Your objective:
Pull out each line of the records holding the string "computer".

Excerpted records:
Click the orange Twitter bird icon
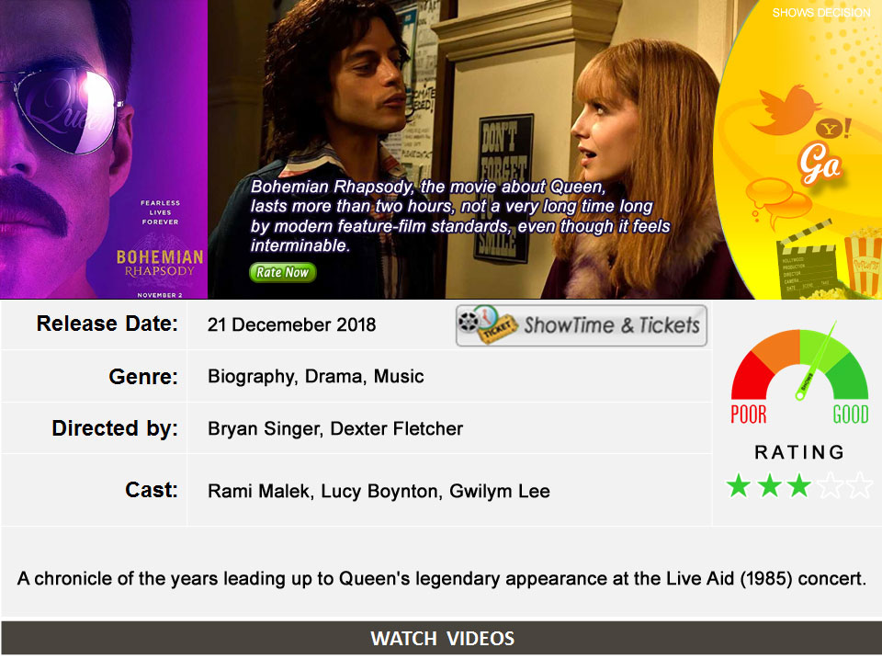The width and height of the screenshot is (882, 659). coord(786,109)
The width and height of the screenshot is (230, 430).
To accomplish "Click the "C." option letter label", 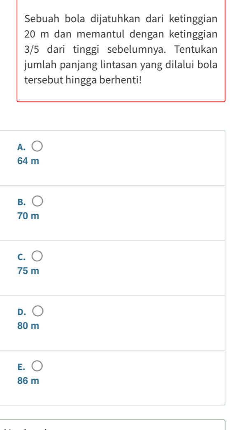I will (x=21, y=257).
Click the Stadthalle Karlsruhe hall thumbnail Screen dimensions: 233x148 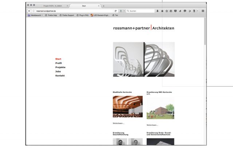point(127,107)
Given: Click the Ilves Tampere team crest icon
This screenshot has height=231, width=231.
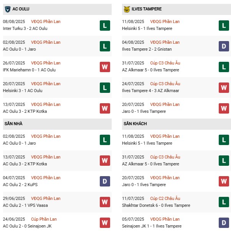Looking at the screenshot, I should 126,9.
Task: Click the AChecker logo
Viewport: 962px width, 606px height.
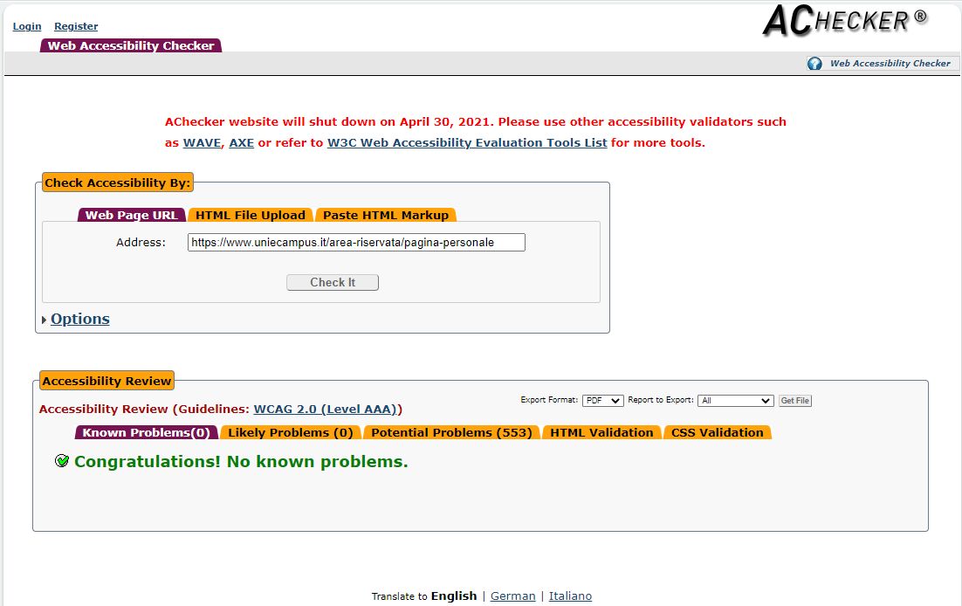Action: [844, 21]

* * *

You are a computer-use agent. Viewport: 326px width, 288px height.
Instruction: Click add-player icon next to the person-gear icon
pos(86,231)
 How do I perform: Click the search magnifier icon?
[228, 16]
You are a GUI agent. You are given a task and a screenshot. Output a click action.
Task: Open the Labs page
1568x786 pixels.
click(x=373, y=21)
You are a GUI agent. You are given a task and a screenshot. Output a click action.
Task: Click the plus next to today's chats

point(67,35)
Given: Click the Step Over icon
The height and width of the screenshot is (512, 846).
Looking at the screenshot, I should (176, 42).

--

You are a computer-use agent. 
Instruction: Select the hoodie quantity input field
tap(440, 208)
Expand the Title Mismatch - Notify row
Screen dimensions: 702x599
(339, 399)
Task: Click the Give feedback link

Solution for this task:
You are a computer-use agent. Viewport: 326px width, 288px height.
You are a computer-use agent. 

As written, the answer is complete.